[YOUR ASSIGNMENT]:
Exclude the pictures and set down, unaltered, the lines from the one that holds "Open the Profile dropdown arrow" through the end of the data.

(Pixel coordinate grounding data)
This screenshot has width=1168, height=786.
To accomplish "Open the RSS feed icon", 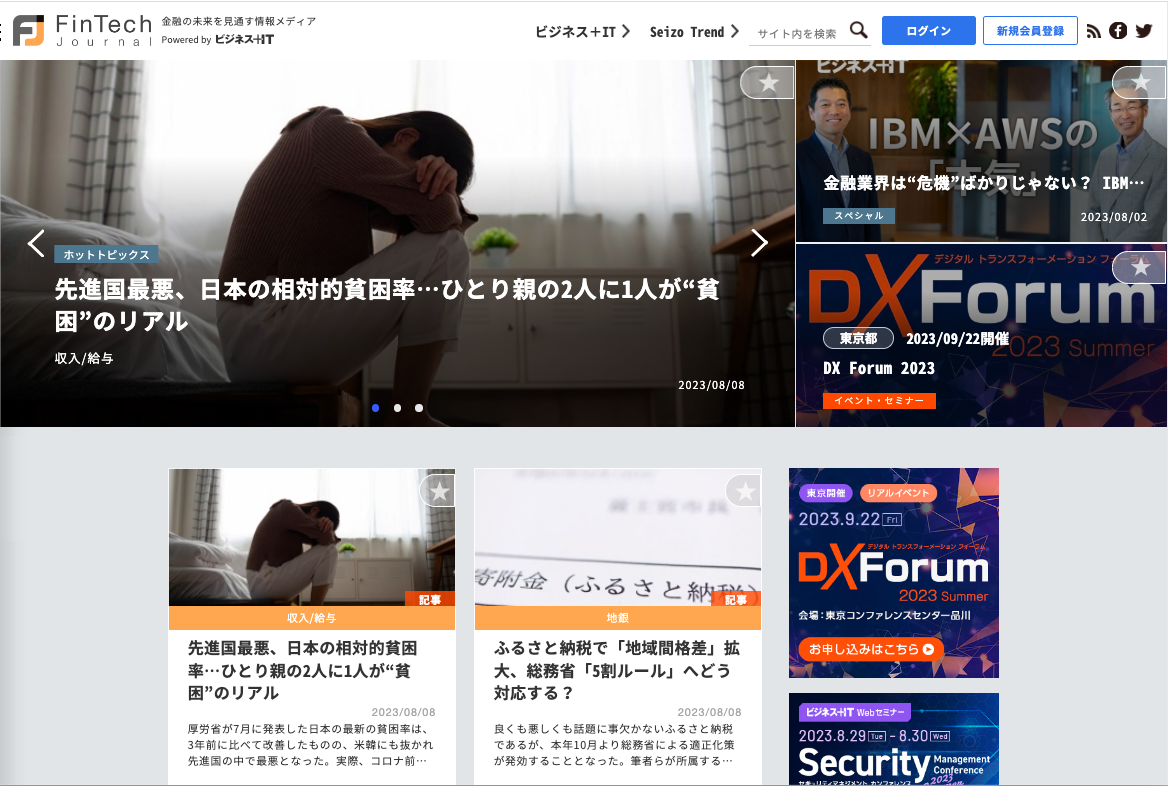I will coord(1094,31).
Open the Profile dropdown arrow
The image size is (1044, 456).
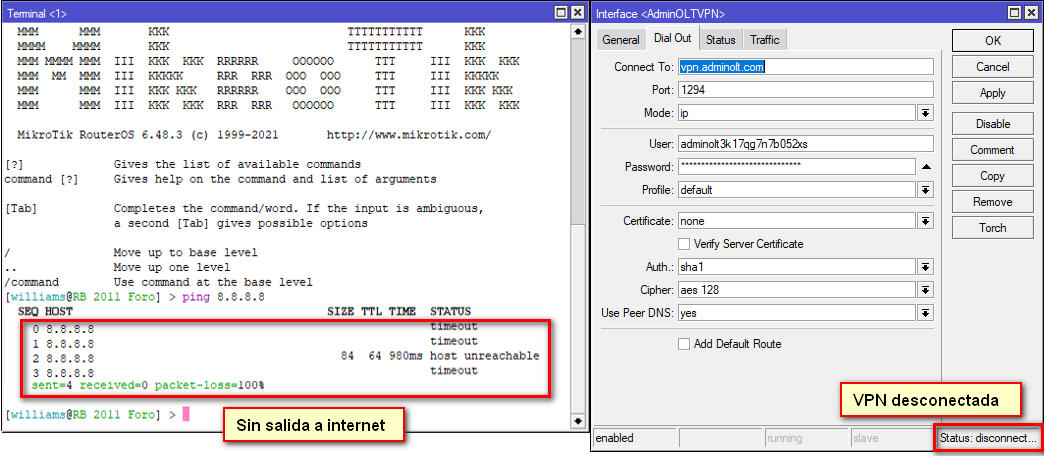(x=925, y=190)
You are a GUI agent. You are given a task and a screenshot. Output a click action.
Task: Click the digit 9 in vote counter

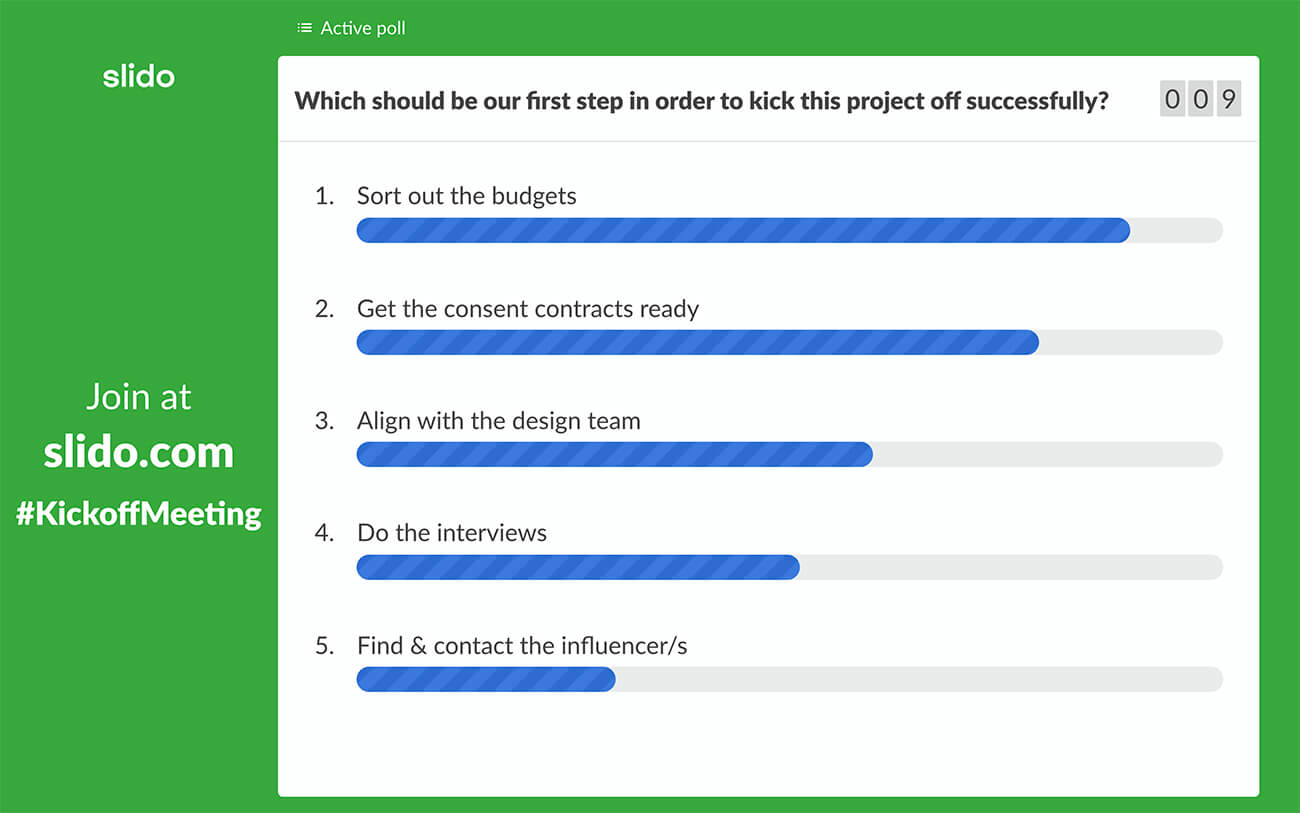pos(1229,100)
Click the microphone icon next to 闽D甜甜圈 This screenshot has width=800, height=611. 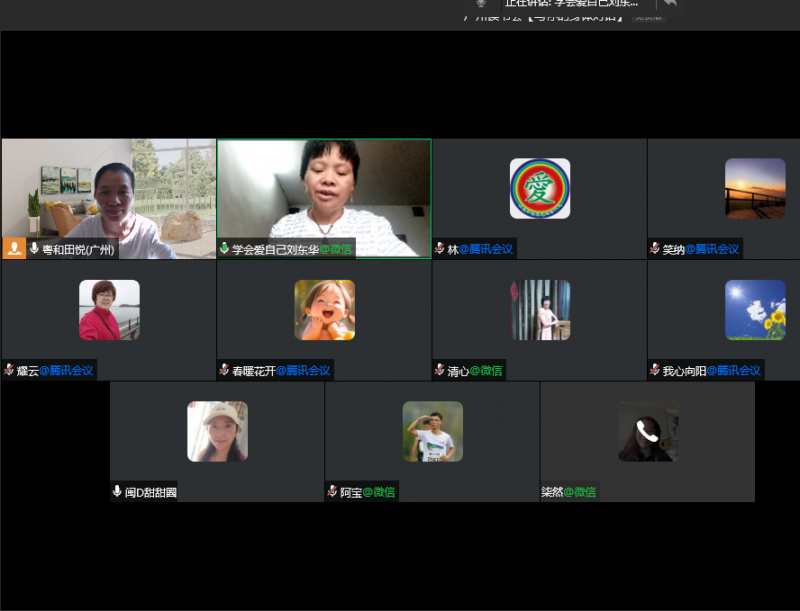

[RESPONSE FOR THIS EXERCISE]:
Open the Profile dropdown arrow
The image size is (1044, 456).
(x=925, y=190)
You are a GUI agent. You are given a task and a screenshot. Output a click action.
Task: Click the digit 9 in vote counter

pos(1229,100)
Click the microphone icon next to 闽D甜甜圈 This screenshot has width=800, height=611. 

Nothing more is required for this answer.